Provisional ballots - what’s all that about then?
If there’s a recount how do you recount electronic votes?
When will we know who’s won?
Thanks again.
Complicated, no. But the turnout for the election was dramatically higher in most areas than in other recent elections, meaning that many precincts did not have sufficient voting machines/poll workers/other resources. People also all tend to show up at the polls at the same times – first thing in the morning (before work), at lunchtime, and at the end of the day (after work). At my local polling place, there were several hundred people waiting when the polls opened at 7 am. By the time I voted at 11:45 am, there was effectively no line at all. I don’t know whether the reported seven to nine hour wait times in parts of Ohio and other states were caused primarily by volume, by problems with the voting machines, or some combination.

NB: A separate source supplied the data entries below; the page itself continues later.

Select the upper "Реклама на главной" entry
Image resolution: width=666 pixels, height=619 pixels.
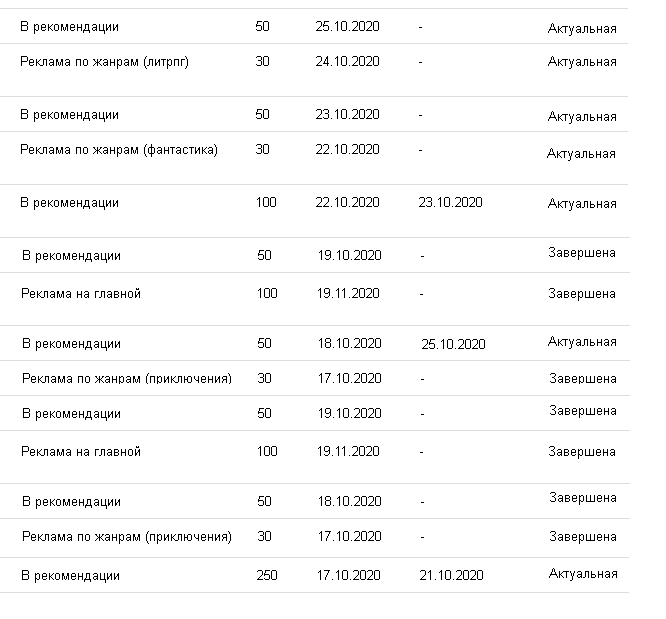(x=81, y=294)
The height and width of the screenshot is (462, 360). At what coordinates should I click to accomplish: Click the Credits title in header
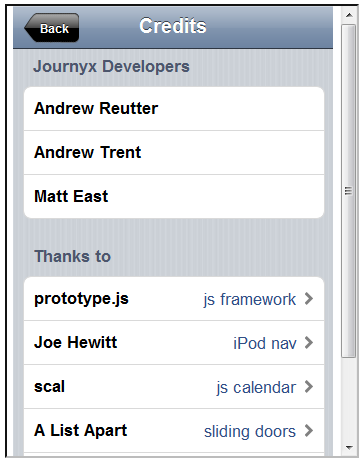pos(173,26)
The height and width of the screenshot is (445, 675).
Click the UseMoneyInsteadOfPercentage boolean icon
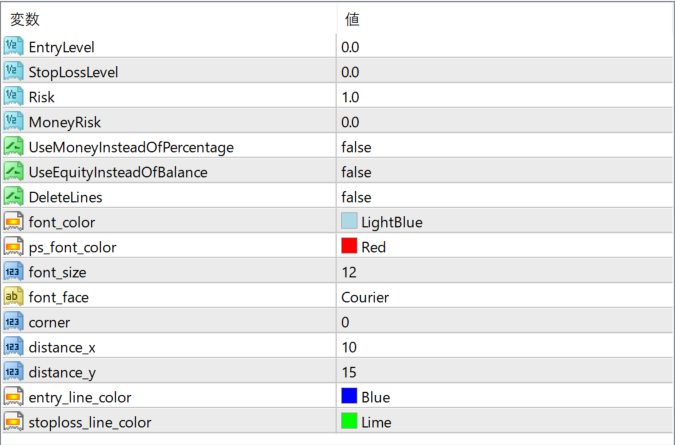coord(13,147)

After the last election, when many voters reported being turned away from their polling place without being allowed to cast a ballot, election procedures were amended to include provisional ballots. Basically, the way things now work, if poll workers can’t verify that you’re a legitimate registered voter, instead of sending you away they now have to let you cast a “provisional ballot” that records your votes. These ballots are stored/counted separately from the others. Each provisional ballot has to be validated – i.e., the local election officials have to verify that the voter is registered and was voting in the correct precinct, etc., and then the legitimate ones are counted. In Ohio, there are about 175,000 provisional ballots pending, and the current margin for President Bush in that state is about 136,221 votes. Given that Bush won 51% of the non-provisional votes in Ohio, there’s very little chance that Kerry won 78% or more of the provisional ballots, and thus there’s almost no chance that the provisional ballots will change the outcome. But it’s mathematically possible, so the Kerry campaign hangs on to that possibility.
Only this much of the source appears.